Dell has introduced a converged computing, storage and networking system for small and remote offices, the PowerEdge VRTX, saying it will let customers deploy a system with virtualization in hours.
Converged systems are playing a growing role in large enterprise data centers because of their ease of deployment. The VRTX, announced on Tuesday at the Dell Enterprise Forum in San Jose, California, is designed to fit into smaller sites with limited space, power and IT staff. It can be powered from a conventional wall socket instead of on DC power, doesn't need special cooling, and is "library quiet," said Forrest Norrod, vice president and general manager of Dell Server Solutions.

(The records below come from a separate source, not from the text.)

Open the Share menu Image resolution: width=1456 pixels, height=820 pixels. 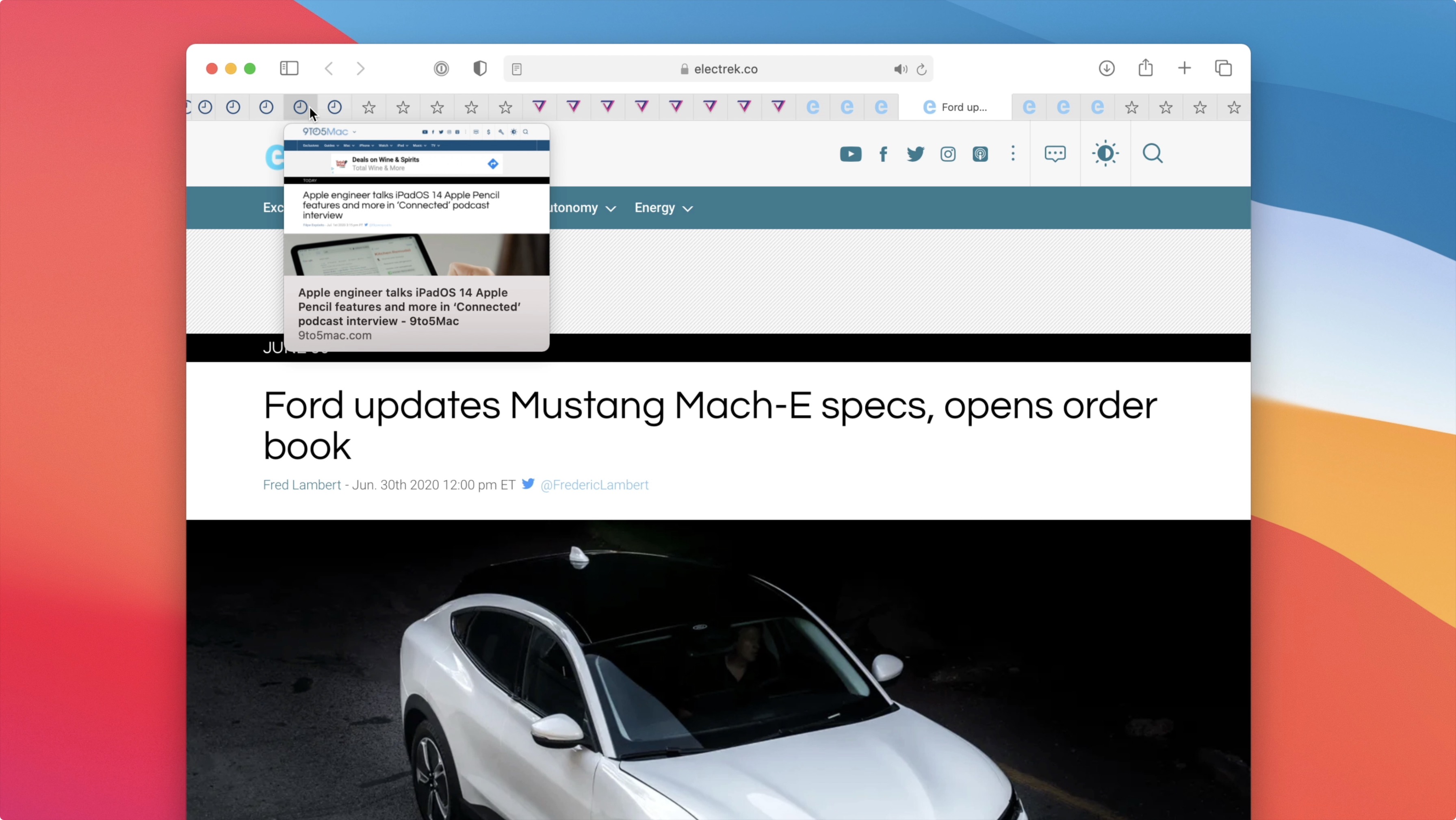(1145, 68)
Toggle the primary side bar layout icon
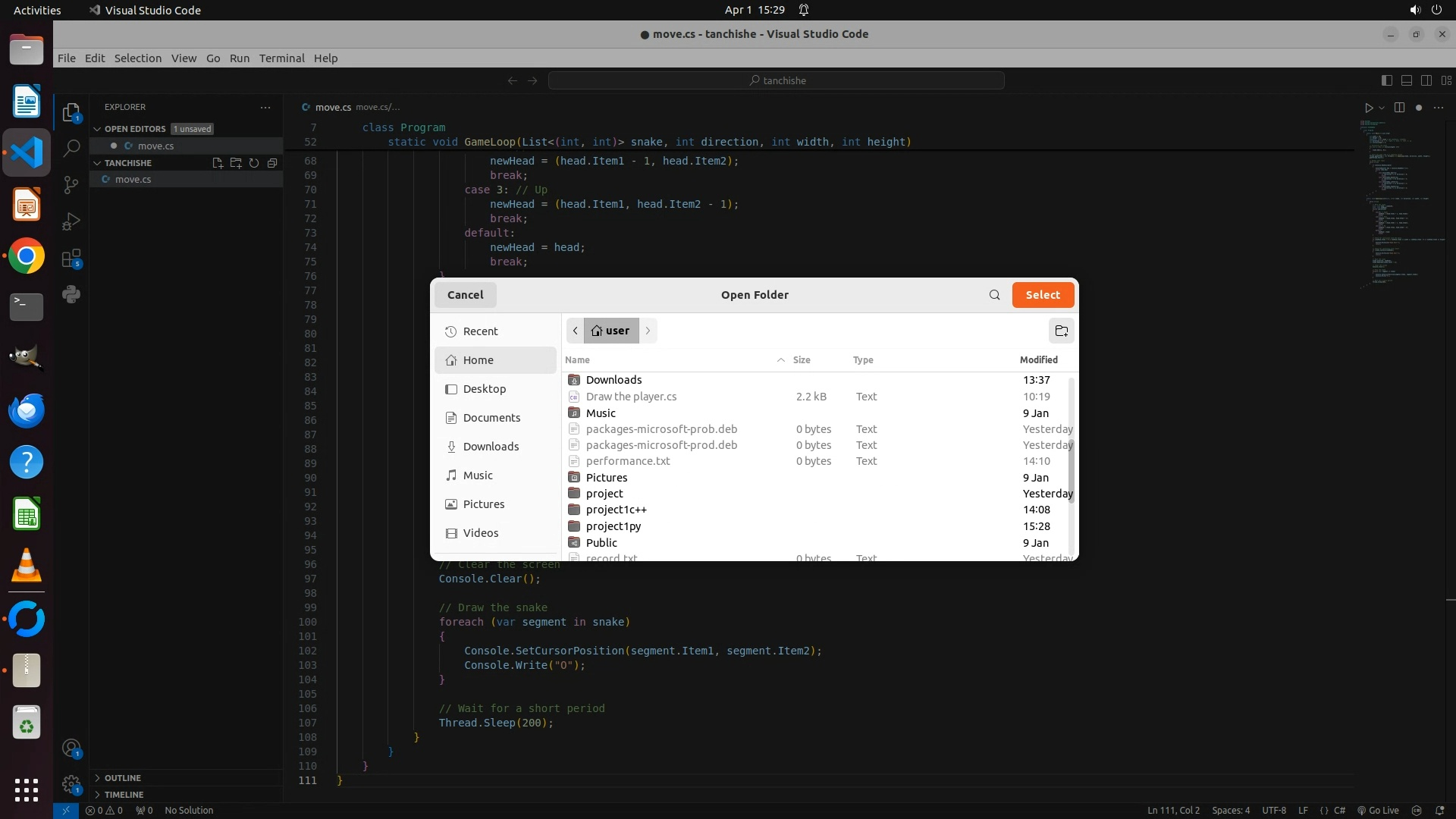This screenshot has height=819, width=1456. click(x=1386, y=80)
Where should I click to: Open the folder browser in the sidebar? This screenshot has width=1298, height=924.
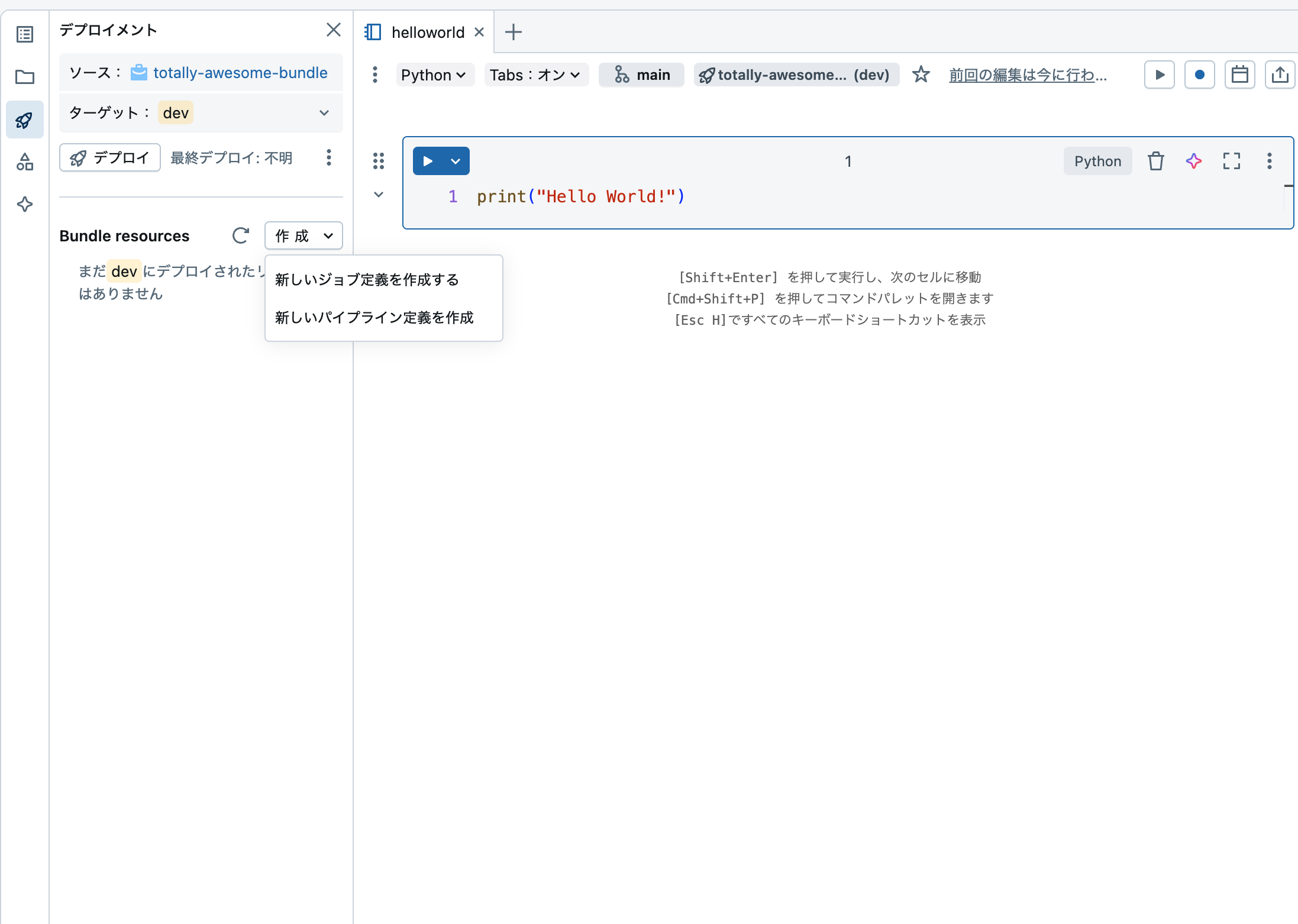24,77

The VRTX can accommodate up to four servers running as many as 100 virtual machines, plus as much as 50TB of shared storage, Norrod said. All of its components can be managed under single unified management system. Because the system can be configured in many different ways, prices will vary, Norrod said.

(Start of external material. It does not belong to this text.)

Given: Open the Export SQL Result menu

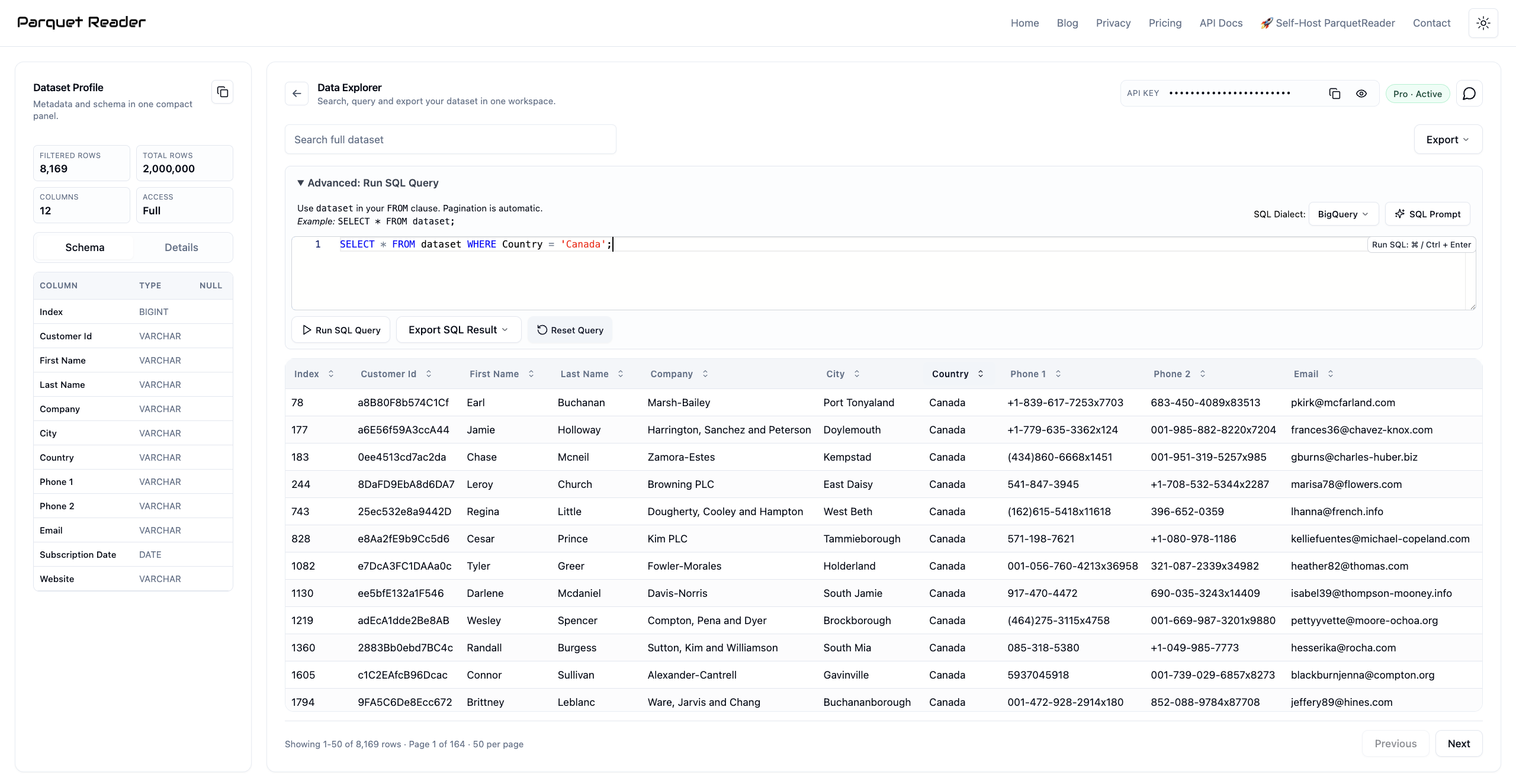Looking at the screenshot, I should pos(458,330).
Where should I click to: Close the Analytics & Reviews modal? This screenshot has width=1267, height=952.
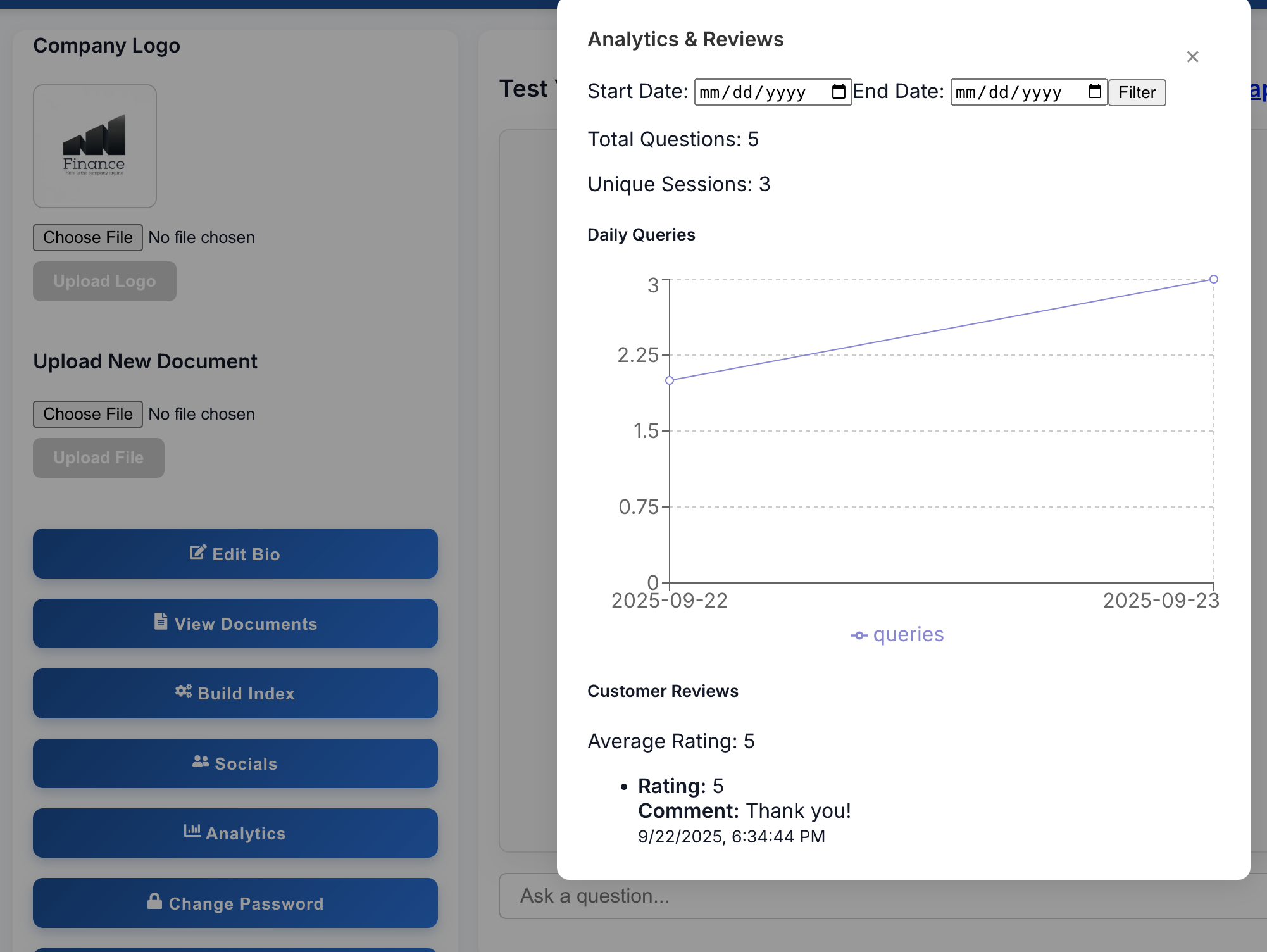coord(1192,57)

The system is in trials with 200 customers and is set to go on sale this month. A lower end system should cost less than US$10,000, while others may cost two or three times as much, Norrod said.
Those specifications might be ideal for a remote private cloud for a small or medium-size enterprise, said Chaya Vavilala, a cloud systems administrator at Webair Internet Development. His company, a Web hosting, collocation and managed services company in the New York area, hosts remote systems for clients at a data center on Long Island. The outages caused by Hurricane Sandy last year have increased interest in remote systems for disaster recovery, Vavilala said.
As a converged system, the VRTX platform would be much easier to deploy than separate server, storage and networking components that need to be integrated, Vavilala said. Heading into the conference after Tuesday's keynote, he said he wanted to find out more about how the system can scale out as organizations grow.
Storage for a VRTX can be expanded by adding external capacity, but for the most part the platform is designed to stand alone, not to be clustered into a data center, Dell's Norrod said at a news conference later Tuesday.
"It is not a solution for every environment," Norrod said. "Every optimization is always a set of tradeoffs." Customers will have other such systems to choose from at different sizes, he added. "This is far from the last converged system you're going to see us bring to market."
Customers will be able to set up virtualized systems with the VRTX using either Hyper-V or VMware hypervisors. Its hardware is built on the foundation of the PowerEdge line, and it will take the same server blades as the PowerEdge M1000e blade enclosure, Norrod said.